As solopreneurs and micro-business owners, we are often teams of one working hard to get everything on our To-Do list accomplished. It takes discipline to keep on task, make progress, and fight procrastination. It’s especially difficult when you work from home because the lines between life/family/business are so blurry.
This is why it’s so important to establish boundaries with your clients, your loved ones, and yourself.
Business owners with good boundaries:
- Don’t work for free (unless they really truly want to)
- Don’t work with just anyone—they’re selective and choose the right fit
- Are picky about projects
- Don’t allow unnecessary interruptions—from clients, friends, or family
- Create barriers to entry
- Make space for fun, celebration, and flexibility, while still getting work done
How to set good boundaries
The most important thing to do is start by letting people know what you will and won’t do, and what your expectations are. For example, if you’ve booked a new client, let them know how and when to contact you. If you don’t want them to text you or message you on social media, make sure they understand that.

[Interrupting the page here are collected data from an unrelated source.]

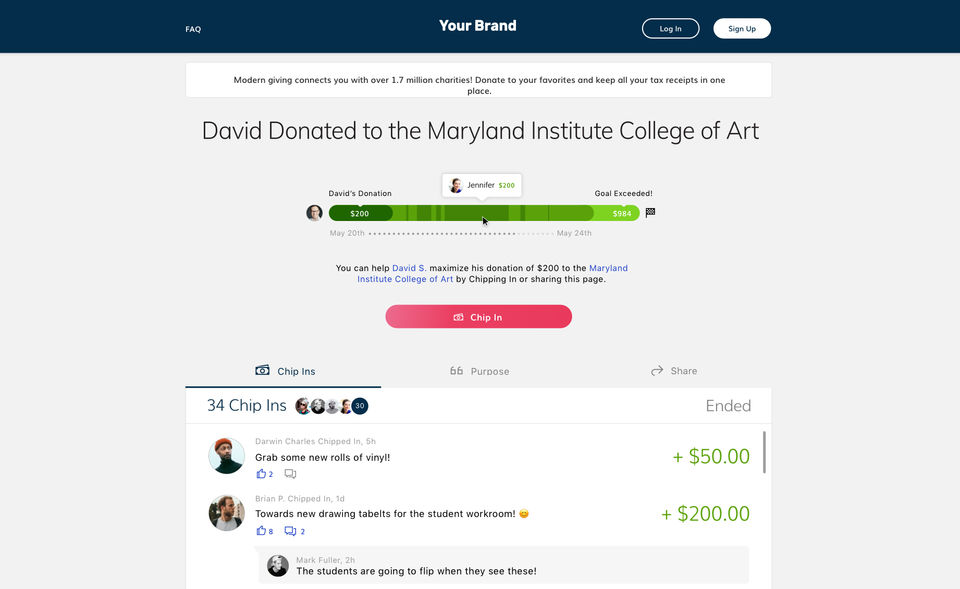
Task: Open Maryland Institute College of Art link
Action: tap(492, 274)
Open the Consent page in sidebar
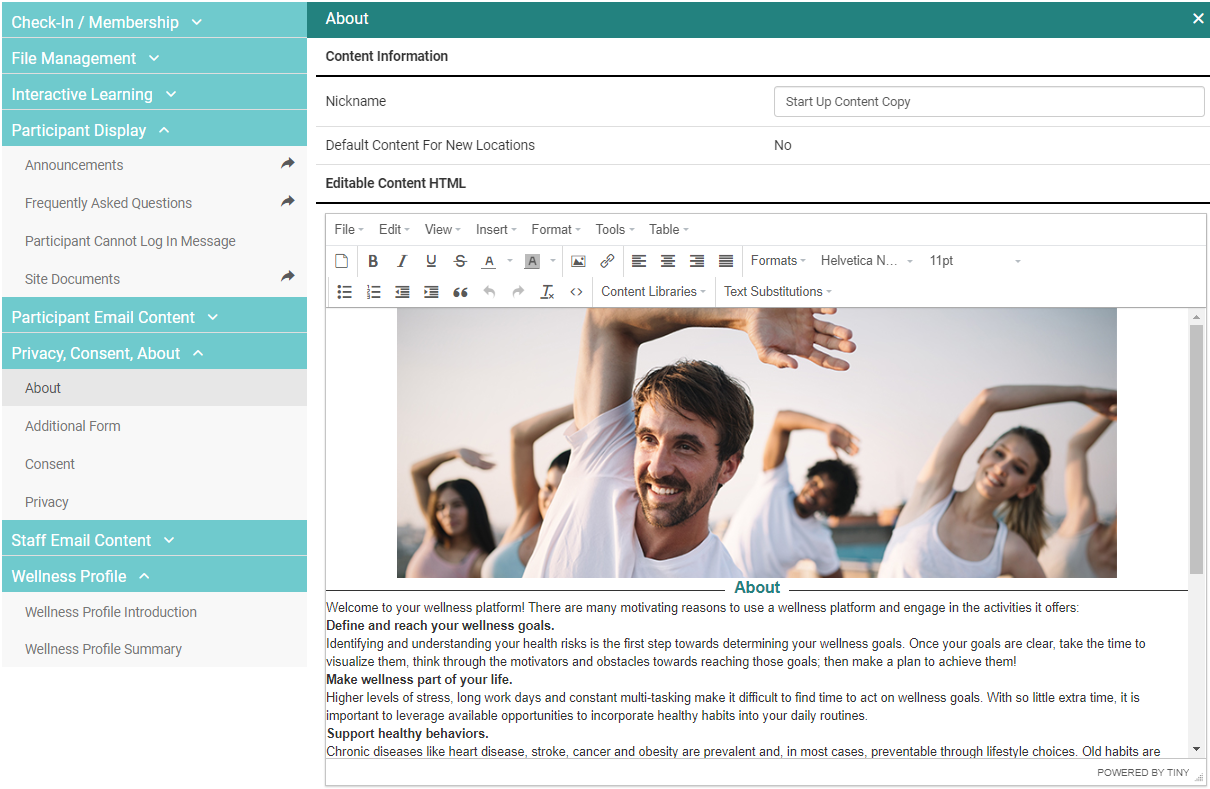The image size is (1210, 789). coord(50,464)
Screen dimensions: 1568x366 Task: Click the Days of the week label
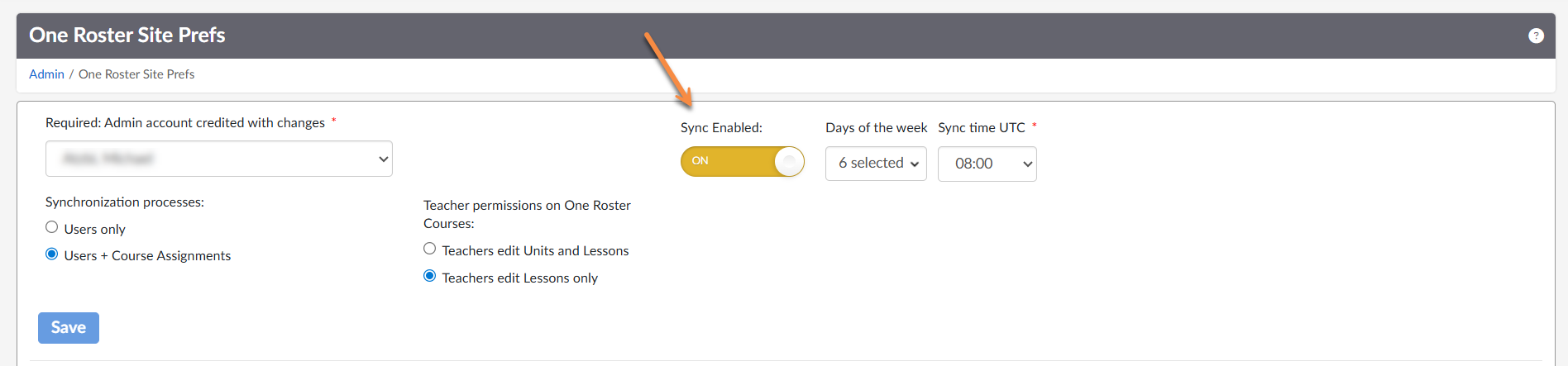tap(876, 128)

“My business hours are Monday-Thursday from 9am-4pm. The best way to reach me is by email. You can email me anytime, and I will respond to you during my business hours. If you prefer the phone, you can leave a message, and I will reply during regular business hours. Please do not contact me via social media or text message, as I do not use those communication methods for business and may not see your message.”
A few areas where you may want to set boundaries
- Time (interruptions, slave to someone else’s calendar, fake emergencies)

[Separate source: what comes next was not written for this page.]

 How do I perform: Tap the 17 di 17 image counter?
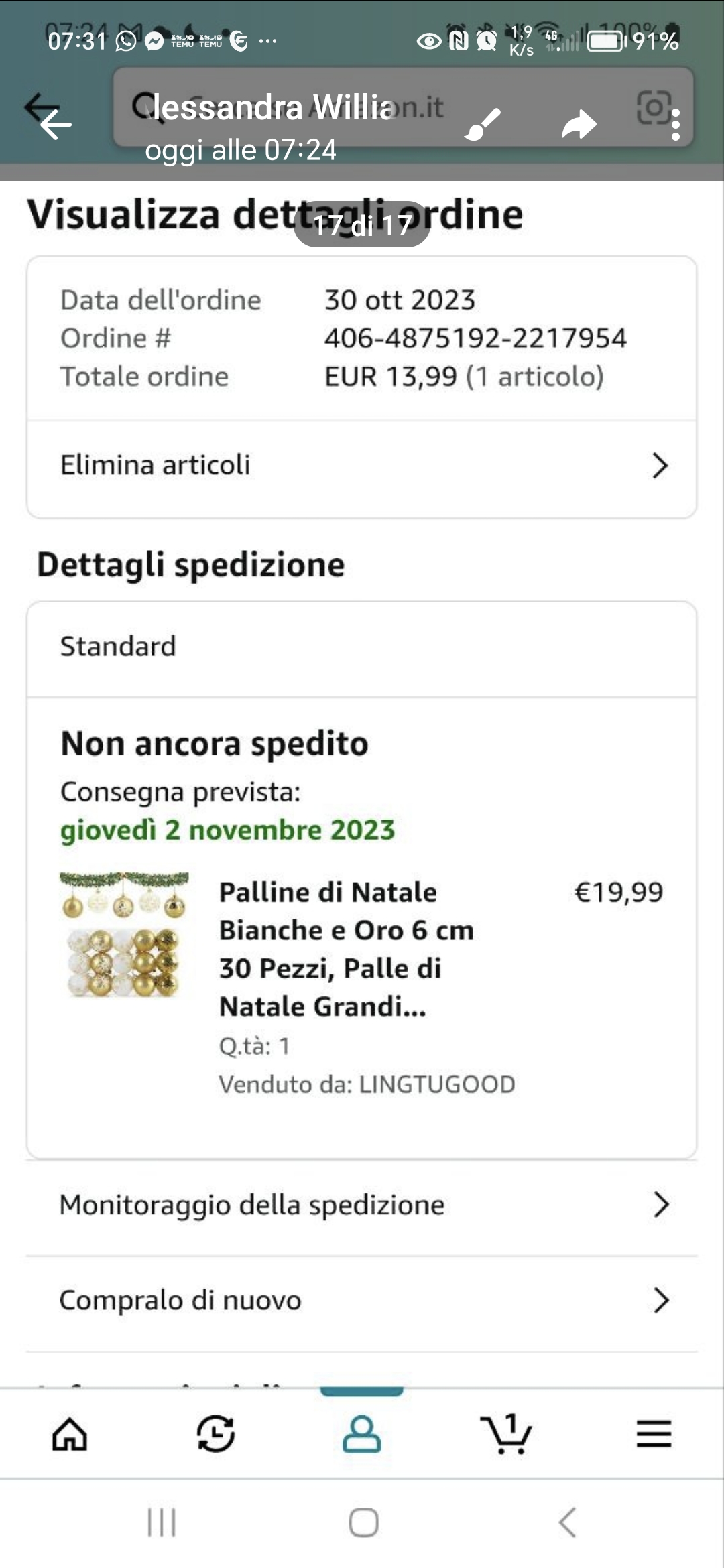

- Physical space (requesting that your desk doesn’t become a family dumping spot)
- Emotional space (taking time to be alone or to recharge when needed)
- Money (getting paid what you feel your services are worth and not caving or feeling bad about saying “no”)

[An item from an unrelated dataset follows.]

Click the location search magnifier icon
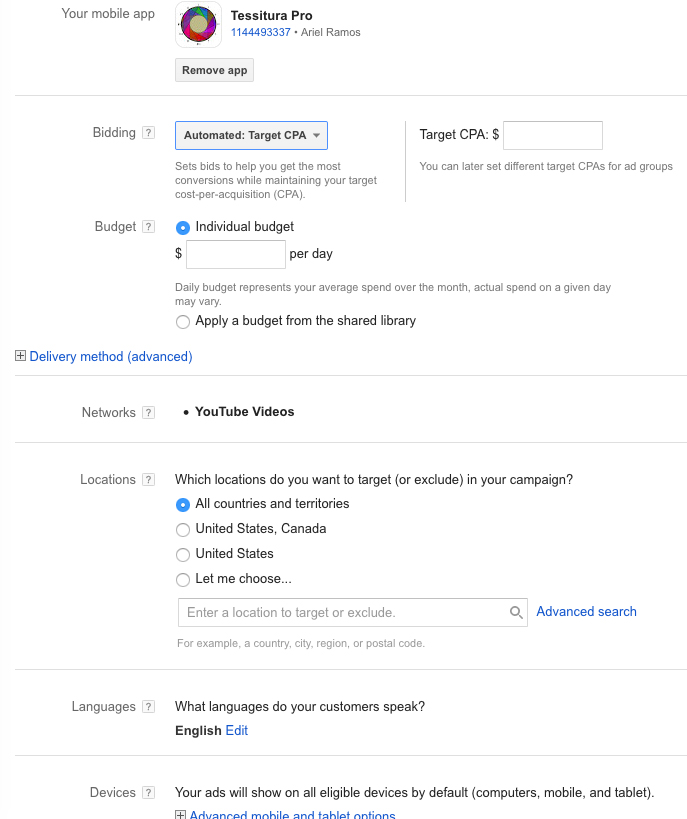coord(516,612)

- Client choice (choosing someone who is a good fit vs. working with just anyone)
- Means of communication (phone, email, in person, text messages, FB messages, etc.)
How to enforce boundaries without looking like an asshole
You don’t have to be a jerk in order to stand your ground with your boundaries. If you’ve done a good job of making your policies and expectations clear, any boundary breach should only require a gentle reminder to get things back on track.
“Hey there! I see that you tried contacting me via text message over the weekend. I don’t use my messaging apps for business, so I’d appreciate it if you would email me next time. I promise to get back to you the first chance I get on Monday. Thank you!”
What strong boundaries will do for you
The beauty of strong boundaries is that your clients will respect you for it. When someone knows the rules, they are more likely to respect them. If they choose not to, and a reminder doesn’t do the trick, then it’s up to you to decide if you want to continue working with that client or not. Firing a client is never easy, but it’s much easier if your clearly-defined expectations aren’t being respected.
Do you clearly outline your expectations with your clients? How do you respond if someone oversteps?